Quoted passage Start Marker

One Way to Resize Your Photos for Digital Projection Competitions

by Judy MacArthur

Here are the steps (using Windows XP)  to resize an image in Photoshop Elements 3.0 to the proper size for submitting as a
Digital Projection entry in a monthly GCC competition. These steps should work with some variation in any
other photo manipulation software:
  • Open your Photoshop program.
  • Open your image. (File>Open)
  • Go to Image>Resize>Image Size. Look to be sure Resample Image (at the bottom of the Image Size window) is not checked. If you see a checkmark, click in the box to turn off (uncheck) the checkmark.
  • Change your Resolution (under Document Size) to 72 pixels/inch.
  • Go back down to the bottom of the window and now click on Resample Image so the box is checked.
  • Go up to the top of the window to "Pixel Dimensions" to adjust the size of your image to match the digital projector. For a portrait mode/vertical image, set your height to 1200 and notice that the width will change to match the new height dimension. If your image is a landscape mode/horizontal image, change the width to 1920 and the height will also adjust.

Quoted passage End Marker

Required action A
Copy the photo resizing guide word for word, from "One Way to Resize Your" to "your Photoshop program.", inclusive.
Required action B
Write the next part of the photo resizing guide, picking up after its final step.
The data that follows is not needed for this work.

Data extract Start Marker

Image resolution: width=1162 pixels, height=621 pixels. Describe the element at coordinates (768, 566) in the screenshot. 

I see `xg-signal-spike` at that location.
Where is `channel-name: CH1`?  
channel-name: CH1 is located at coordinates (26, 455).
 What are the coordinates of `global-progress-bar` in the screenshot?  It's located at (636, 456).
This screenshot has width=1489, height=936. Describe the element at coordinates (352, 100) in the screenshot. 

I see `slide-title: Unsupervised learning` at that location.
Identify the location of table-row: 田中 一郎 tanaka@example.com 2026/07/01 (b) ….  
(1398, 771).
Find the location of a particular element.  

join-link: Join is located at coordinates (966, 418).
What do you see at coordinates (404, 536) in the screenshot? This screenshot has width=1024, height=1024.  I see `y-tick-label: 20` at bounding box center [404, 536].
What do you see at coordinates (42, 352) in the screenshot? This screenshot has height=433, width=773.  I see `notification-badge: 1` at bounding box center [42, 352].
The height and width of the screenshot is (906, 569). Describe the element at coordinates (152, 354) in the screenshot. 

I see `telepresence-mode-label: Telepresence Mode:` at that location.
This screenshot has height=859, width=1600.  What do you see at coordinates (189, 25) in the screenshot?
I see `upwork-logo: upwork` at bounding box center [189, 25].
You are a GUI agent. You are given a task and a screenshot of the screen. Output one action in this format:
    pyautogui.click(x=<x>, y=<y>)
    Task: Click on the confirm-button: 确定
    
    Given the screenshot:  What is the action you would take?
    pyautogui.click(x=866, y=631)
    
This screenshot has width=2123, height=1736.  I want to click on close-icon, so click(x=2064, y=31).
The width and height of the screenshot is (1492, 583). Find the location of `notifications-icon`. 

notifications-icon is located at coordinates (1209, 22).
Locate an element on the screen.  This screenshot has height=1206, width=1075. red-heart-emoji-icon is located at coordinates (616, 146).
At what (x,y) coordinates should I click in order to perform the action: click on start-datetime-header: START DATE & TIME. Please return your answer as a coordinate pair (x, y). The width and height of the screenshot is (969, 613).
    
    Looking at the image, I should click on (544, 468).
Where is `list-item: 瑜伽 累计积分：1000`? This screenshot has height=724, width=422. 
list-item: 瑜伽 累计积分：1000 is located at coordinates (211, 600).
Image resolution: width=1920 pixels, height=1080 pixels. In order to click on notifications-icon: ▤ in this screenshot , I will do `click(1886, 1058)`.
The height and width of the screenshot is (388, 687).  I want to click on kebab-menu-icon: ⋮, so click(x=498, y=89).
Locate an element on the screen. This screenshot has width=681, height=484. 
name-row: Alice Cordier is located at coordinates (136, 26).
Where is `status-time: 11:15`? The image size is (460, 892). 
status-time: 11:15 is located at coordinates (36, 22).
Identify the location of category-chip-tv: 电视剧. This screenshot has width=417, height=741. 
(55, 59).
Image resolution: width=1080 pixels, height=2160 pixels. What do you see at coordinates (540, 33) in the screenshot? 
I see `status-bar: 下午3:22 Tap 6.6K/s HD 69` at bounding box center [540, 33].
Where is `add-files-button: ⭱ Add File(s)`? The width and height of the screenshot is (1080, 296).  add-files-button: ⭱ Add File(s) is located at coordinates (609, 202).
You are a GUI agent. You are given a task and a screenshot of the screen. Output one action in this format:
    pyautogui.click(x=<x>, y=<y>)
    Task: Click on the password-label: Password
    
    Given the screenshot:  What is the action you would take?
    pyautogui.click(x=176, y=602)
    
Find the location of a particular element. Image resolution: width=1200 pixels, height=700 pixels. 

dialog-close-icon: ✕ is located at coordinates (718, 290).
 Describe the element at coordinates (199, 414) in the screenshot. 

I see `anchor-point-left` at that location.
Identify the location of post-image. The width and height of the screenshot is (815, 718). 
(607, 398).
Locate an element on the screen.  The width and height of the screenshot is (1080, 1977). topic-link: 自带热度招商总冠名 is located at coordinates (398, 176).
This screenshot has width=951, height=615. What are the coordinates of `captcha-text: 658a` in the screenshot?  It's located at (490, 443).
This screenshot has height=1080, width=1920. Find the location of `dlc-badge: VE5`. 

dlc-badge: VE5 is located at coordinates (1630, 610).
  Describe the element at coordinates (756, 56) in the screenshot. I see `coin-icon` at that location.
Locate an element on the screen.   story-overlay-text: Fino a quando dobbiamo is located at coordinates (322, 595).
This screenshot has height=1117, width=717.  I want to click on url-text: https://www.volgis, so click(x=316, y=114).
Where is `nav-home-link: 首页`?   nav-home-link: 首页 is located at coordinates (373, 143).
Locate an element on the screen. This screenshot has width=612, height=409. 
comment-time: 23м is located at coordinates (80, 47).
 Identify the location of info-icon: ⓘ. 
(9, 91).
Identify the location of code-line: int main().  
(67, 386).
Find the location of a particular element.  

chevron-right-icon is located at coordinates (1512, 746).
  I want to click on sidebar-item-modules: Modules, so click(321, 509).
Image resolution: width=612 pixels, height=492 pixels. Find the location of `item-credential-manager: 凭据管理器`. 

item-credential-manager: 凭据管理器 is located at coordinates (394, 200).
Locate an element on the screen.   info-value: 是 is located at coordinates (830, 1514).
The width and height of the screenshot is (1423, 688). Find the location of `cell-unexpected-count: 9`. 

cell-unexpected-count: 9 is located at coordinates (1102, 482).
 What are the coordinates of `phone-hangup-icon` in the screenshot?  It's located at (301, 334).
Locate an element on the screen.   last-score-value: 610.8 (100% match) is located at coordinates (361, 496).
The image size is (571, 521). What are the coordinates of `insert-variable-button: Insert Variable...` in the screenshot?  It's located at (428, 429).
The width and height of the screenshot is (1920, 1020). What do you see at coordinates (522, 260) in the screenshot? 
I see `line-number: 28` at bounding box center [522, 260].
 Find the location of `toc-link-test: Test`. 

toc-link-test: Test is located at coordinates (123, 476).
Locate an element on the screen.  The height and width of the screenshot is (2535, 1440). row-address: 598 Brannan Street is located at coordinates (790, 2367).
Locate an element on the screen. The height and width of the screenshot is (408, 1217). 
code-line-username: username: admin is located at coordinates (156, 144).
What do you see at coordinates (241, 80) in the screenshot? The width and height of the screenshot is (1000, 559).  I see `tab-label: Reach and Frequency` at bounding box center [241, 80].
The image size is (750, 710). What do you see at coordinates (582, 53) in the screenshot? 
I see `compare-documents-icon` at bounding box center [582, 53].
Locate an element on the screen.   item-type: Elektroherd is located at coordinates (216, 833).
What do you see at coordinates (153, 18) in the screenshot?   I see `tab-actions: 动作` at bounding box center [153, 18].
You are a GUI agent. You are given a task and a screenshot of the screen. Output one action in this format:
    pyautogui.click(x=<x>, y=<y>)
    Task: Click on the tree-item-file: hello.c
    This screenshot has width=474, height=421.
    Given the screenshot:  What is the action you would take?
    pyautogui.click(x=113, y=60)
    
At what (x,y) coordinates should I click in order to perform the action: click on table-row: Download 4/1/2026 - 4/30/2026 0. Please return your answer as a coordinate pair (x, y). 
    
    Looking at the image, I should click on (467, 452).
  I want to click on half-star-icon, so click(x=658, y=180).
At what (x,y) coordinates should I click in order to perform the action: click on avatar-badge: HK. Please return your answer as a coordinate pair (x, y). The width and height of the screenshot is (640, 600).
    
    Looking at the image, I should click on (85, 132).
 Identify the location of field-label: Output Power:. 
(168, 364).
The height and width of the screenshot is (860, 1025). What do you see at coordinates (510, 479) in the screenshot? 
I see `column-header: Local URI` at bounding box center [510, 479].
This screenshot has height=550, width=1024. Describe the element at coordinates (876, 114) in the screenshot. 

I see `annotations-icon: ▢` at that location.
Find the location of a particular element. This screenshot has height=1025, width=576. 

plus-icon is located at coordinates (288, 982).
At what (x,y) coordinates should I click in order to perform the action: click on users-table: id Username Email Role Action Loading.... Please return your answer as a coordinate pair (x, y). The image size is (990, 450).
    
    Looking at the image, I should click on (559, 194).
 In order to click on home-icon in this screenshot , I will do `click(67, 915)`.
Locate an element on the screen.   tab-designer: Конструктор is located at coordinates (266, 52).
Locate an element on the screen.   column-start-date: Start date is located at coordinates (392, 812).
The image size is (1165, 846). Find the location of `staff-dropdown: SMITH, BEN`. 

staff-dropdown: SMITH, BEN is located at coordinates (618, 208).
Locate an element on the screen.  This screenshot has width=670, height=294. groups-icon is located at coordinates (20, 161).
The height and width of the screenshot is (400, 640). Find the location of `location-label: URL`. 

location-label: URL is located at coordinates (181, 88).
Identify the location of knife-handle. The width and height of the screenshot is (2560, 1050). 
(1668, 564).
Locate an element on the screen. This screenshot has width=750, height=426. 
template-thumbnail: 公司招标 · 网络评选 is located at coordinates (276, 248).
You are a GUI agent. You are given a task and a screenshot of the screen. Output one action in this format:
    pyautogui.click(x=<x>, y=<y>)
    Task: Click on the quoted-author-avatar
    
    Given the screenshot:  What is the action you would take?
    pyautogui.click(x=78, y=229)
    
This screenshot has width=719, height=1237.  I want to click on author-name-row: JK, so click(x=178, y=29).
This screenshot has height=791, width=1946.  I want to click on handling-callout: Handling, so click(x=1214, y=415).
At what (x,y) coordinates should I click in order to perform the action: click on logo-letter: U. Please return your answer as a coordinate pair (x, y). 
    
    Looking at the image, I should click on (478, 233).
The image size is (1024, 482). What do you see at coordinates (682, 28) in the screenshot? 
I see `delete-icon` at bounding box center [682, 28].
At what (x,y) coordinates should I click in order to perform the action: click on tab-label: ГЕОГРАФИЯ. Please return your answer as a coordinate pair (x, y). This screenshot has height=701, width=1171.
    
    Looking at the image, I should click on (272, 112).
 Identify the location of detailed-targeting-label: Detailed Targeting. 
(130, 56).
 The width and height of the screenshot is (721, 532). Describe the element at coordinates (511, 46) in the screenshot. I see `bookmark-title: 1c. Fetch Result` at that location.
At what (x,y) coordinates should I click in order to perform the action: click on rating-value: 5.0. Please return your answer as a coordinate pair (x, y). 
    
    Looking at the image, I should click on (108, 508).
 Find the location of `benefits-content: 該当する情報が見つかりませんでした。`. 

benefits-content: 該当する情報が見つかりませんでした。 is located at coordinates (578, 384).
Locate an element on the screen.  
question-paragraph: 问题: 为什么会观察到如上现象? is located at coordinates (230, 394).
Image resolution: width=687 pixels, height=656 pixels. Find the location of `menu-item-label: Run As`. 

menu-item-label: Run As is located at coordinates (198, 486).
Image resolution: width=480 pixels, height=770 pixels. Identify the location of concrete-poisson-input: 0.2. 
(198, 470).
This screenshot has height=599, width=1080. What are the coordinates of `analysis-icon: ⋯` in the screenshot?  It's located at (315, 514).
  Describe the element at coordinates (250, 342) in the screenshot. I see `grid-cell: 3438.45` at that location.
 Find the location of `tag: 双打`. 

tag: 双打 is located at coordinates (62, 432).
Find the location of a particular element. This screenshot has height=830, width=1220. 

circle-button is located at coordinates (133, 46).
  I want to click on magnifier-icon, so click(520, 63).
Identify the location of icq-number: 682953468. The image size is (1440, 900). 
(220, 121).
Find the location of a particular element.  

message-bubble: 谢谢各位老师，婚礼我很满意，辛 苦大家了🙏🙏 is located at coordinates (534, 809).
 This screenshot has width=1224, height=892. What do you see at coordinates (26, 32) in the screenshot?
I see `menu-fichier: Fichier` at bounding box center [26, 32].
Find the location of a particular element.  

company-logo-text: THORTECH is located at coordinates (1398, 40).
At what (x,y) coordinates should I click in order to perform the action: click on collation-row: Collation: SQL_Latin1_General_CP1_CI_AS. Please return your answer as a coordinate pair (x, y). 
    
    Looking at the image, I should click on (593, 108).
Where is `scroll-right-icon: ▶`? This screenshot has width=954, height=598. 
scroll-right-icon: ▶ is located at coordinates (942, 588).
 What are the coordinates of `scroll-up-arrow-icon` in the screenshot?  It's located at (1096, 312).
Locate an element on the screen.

Data extract End Marker

Exercise result A
One Way to Resize Your Photos for Digital Projection Competitions

by Judy MacArthur

Here are the steps (using Windows XP)  to resize an image in Photoshop Elements 3.0 to the proper size for submitting as a
Digital Projection entry in a monthly GCC competition. These steps should work with some variation in any
other photo manipulation software:
  • Open your Photoshop program.

Exercise result B
  • Click on OK near the top right of the window.
  • Click on File>Save As. Make sure the Format you are saving in is JPEG (click on the down arrowhead to the right of the Format window to see the choices and select JPEG if JPEG does not appear right away in the Format window).
  • Highlight the File name box and type a new file  name with this information in this order: DivHYPHENTitle with spaces between the wordsHYPHENFirstNameSPACELastName.jpg.  Start with your division, using Adv for Advanced, Int for Intermediate, and Nov for Novice; type a hyphen without spaces;  follow the hyphen with a descriptive title for your photo, using spaces between the words of your title; type a hyphen without spaces; type your first name followed by a space; type your last name. (Example: Adv-Yellow Flower with Blue Background-Amy Jones.jpg)
  • Click Save. When the Jpeg Options window appears, set the Quality slider at 12 and observe the small black number that appears to the left in the lower section under SIZE. Depending on the color complexity of your image, the size will probably read somewhere between 1MB and 3MB.  If you see a number that is dramatically smaller or larger, consider it a sign that you need to review the steps you took to resize your image.  Click OK if the size is satisfactory.
  • You are now ready to submit this photo as an attachment to your preregistration email to the digital coordinator. Go to the GCC club web site, http:// gaithersburgcameraclub.org, and click on the appropriate (advanced, intermediate, or novice) digital entry link.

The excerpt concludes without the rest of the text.